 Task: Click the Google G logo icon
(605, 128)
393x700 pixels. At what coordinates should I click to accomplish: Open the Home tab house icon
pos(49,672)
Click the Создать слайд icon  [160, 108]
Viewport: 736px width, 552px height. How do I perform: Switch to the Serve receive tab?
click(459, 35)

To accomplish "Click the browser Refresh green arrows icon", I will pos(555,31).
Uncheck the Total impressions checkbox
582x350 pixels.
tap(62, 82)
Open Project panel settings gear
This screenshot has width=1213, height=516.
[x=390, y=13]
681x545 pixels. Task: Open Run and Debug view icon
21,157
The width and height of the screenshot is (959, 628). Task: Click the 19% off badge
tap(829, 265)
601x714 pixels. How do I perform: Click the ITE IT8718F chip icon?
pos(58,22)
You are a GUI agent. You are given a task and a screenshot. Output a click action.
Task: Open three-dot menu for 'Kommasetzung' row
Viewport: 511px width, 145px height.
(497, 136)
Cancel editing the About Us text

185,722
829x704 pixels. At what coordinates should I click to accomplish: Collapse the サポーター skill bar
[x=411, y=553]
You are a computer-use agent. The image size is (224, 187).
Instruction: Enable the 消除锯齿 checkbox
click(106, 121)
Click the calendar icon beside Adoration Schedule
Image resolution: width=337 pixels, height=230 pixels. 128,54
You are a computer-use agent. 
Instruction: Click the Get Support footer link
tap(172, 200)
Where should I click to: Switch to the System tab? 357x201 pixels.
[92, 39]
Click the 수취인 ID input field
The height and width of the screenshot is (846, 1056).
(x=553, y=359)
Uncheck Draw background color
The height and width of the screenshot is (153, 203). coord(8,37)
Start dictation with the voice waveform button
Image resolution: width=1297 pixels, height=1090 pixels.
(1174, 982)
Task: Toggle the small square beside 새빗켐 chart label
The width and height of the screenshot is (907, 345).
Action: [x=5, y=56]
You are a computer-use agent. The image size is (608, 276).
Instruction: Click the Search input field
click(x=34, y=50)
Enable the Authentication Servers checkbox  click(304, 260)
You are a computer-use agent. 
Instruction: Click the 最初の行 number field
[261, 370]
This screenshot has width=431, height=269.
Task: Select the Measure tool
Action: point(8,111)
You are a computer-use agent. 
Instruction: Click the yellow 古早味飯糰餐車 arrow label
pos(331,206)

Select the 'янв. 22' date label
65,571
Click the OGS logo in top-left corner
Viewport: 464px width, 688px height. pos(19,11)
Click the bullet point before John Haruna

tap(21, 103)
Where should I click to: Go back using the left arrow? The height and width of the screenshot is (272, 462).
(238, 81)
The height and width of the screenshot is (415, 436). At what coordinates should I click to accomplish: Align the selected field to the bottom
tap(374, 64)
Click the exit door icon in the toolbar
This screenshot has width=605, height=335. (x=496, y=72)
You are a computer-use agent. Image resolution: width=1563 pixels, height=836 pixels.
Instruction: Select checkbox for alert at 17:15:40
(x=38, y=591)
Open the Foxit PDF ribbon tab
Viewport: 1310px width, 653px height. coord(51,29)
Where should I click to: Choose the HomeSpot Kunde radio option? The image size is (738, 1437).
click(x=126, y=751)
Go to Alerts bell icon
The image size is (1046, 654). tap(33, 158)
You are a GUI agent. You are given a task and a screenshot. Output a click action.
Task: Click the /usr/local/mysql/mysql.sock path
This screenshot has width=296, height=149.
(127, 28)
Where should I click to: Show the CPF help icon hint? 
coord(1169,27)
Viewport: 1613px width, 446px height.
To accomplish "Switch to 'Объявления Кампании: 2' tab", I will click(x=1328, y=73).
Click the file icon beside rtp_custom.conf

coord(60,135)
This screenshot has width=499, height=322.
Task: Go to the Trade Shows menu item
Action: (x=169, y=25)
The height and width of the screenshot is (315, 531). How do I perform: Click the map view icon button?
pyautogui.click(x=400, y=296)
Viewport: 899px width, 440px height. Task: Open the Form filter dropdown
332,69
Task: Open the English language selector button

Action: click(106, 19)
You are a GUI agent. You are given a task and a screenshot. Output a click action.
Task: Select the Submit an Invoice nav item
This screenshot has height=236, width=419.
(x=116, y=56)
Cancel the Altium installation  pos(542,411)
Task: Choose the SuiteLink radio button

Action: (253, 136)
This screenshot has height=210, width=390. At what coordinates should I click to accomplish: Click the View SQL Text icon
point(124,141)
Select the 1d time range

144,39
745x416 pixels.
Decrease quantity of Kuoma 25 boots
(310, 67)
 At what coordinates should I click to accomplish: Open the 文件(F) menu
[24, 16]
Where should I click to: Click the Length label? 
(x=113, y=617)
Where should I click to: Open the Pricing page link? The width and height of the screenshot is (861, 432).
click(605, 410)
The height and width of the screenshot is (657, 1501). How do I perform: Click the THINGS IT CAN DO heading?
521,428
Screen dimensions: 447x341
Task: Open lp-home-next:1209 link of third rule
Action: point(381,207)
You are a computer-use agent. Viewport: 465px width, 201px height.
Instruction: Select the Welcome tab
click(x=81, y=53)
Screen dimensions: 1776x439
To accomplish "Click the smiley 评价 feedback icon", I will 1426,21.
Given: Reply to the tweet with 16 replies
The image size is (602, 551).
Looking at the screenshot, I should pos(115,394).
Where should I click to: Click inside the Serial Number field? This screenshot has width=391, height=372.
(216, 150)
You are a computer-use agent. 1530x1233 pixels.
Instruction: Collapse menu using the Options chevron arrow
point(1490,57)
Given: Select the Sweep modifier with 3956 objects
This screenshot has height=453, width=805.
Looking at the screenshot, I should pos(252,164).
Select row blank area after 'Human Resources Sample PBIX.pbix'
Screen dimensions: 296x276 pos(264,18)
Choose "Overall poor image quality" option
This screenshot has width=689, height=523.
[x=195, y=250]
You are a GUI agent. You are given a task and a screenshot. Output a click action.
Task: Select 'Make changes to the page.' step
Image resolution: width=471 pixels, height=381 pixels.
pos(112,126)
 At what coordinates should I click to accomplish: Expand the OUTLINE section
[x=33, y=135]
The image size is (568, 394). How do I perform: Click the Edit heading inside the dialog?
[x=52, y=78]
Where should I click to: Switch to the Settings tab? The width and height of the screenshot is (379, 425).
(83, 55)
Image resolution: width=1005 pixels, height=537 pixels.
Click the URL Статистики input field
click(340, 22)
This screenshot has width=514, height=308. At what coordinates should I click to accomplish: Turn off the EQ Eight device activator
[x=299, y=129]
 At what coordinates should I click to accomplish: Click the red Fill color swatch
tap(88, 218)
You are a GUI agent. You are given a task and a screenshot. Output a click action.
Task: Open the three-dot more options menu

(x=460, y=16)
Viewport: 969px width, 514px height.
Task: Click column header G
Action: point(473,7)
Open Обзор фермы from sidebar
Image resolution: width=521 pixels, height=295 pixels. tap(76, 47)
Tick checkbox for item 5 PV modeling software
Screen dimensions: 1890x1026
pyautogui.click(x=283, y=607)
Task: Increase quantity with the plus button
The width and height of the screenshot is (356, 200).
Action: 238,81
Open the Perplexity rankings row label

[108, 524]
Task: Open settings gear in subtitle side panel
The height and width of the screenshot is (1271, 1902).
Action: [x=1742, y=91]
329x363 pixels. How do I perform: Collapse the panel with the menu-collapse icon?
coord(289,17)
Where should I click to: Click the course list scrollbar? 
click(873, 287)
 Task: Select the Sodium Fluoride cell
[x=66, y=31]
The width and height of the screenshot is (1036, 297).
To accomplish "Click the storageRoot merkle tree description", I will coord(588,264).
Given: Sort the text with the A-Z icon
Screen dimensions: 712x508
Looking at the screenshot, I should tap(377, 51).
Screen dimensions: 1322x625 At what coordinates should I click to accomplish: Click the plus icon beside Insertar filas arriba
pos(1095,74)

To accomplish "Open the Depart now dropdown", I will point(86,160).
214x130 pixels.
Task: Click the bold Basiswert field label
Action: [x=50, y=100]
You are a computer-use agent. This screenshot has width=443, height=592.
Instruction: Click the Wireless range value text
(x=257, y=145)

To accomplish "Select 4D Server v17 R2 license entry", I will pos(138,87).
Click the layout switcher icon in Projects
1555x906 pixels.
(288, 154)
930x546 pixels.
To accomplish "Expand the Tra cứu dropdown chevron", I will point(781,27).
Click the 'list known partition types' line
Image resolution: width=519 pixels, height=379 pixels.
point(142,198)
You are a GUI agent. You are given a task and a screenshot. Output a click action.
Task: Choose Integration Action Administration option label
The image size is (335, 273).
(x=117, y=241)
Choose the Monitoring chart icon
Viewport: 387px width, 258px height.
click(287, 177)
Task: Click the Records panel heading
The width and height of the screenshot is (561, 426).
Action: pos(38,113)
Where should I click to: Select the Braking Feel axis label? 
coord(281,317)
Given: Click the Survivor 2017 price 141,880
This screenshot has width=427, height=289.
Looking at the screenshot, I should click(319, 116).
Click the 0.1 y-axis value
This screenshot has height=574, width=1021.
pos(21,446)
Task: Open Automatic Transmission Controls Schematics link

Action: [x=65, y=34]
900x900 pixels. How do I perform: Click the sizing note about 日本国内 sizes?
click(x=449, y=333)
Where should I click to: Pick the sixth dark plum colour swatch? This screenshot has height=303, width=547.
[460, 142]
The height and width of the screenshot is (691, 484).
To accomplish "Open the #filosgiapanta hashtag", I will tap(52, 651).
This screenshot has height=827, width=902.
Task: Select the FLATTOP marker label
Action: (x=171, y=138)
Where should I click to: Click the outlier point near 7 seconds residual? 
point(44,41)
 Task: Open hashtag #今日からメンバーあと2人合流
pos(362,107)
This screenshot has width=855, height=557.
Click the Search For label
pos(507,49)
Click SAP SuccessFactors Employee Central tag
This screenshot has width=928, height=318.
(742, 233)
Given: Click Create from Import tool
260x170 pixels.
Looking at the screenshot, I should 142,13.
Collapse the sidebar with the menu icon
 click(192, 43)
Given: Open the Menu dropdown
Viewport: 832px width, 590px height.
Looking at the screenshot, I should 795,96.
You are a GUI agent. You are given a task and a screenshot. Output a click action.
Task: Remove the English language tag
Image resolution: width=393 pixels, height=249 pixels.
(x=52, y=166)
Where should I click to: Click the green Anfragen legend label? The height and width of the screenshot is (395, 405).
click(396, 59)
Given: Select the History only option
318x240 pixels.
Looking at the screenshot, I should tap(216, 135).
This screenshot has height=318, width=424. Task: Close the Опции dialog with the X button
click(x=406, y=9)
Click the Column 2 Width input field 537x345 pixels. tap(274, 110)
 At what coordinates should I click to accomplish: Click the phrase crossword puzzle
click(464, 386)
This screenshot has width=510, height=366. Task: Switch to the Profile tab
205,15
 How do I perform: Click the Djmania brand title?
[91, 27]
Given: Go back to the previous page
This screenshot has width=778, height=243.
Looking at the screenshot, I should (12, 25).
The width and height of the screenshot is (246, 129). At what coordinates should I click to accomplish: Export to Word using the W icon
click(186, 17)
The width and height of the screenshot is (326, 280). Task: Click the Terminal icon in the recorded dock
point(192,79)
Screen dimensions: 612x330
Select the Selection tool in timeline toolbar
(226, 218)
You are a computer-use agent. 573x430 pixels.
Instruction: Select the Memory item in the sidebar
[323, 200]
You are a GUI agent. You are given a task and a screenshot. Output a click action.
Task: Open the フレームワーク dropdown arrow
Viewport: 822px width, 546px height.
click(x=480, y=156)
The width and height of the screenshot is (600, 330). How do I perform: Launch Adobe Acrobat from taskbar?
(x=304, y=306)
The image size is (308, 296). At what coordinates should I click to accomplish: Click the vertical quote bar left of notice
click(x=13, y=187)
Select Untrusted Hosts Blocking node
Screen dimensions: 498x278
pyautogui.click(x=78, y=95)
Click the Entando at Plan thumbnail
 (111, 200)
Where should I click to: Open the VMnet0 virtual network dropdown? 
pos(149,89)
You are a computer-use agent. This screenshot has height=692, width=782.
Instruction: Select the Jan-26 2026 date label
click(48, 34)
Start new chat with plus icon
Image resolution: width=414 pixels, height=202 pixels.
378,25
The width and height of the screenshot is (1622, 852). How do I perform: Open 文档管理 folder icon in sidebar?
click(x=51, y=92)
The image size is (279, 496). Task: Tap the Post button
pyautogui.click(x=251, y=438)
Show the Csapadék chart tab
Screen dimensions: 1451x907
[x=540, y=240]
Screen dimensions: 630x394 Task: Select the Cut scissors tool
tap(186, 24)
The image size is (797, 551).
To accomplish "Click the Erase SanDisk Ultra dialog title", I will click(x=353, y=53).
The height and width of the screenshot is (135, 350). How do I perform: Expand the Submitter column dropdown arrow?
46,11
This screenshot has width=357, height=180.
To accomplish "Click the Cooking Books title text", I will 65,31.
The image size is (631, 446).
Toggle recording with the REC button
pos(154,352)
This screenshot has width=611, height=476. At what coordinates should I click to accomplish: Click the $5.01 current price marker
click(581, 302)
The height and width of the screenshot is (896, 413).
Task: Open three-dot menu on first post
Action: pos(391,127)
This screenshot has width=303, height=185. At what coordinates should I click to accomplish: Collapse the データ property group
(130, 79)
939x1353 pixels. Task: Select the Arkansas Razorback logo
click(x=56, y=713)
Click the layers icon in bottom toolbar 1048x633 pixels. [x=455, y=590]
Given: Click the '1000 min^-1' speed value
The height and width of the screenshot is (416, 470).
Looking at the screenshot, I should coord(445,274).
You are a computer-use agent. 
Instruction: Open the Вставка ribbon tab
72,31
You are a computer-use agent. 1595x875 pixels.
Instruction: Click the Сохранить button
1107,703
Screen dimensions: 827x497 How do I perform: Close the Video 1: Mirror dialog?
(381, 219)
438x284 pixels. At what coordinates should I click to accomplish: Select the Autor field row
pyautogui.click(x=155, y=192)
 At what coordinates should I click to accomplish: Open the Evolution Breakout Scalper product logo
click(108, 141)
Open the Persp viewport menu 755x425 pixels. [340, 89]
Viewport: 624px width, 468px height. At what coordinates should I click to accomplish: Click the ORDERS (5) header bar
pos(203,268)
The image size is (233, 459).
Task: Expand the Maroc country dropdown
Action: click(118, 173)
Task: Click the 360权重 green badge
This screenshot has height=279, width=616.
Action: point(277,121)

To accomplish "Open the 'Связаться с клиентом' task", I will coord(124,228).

- [Prompt] After locating the line with "Given: Click the Survivor 2017 price 141,880" above, return that line and every later line through the one with "Task: Remove the English language tag", word for word and with nothing else.

- [Answer]
Given: Click the Survivor 2017 price 141,880
This screenshot has width=427, height=289.
Looking at the screenshot, I should click(319, 116).
Click the 0.1 y-axis value
This screenshot has height=574, width=1021.
pos(21,446)
Task: Open Automatic Transmission Controls Schematics link

Action: [x=65, y=34]
900x900 pixels. How do I perform: Click the sizing note about 日本国内 sizes?
click(x=449, y=333)
Where should I click to: Pick the sixth dark plum colour swatch? This screenshot has height=303, width=547.
[460, 142]
The height and width of the screenshot is (691, 484).
To accomplish "Open the #filosgiapanta hashtag", I will tap(52, 651).
This screenshot has height=827, width=902.
Task: Select the FLATTOP marker label
Action: (x=171, y=138)
Where should I click to: Click the outlier point near 7 seconds residual? 
point(44,41)
 Task: Open hashtag #今日からメンバーあと2人合流
pos(362,107)
This screenshot has width=855, height=557.
Click the Search For label
pos(507,49)
Click SAP SuccessFactors Employee Central tag
This screenshot has width=928, height=318.
(742, 233)
Given: Click Create from Import tool
260x170 pixels.
Looking at the screenshot, I should 142,13.
Collapse the sidebar with the menu icon
 click(192, 43)
Given: Open the Menu dropdown
Viewport: 832px width, 590px height.
Looking at the screenshot, I should 795,96.
You are a GUI agent. You are given a task and a screenshot. Output a click action.
Task: Remove the English language tag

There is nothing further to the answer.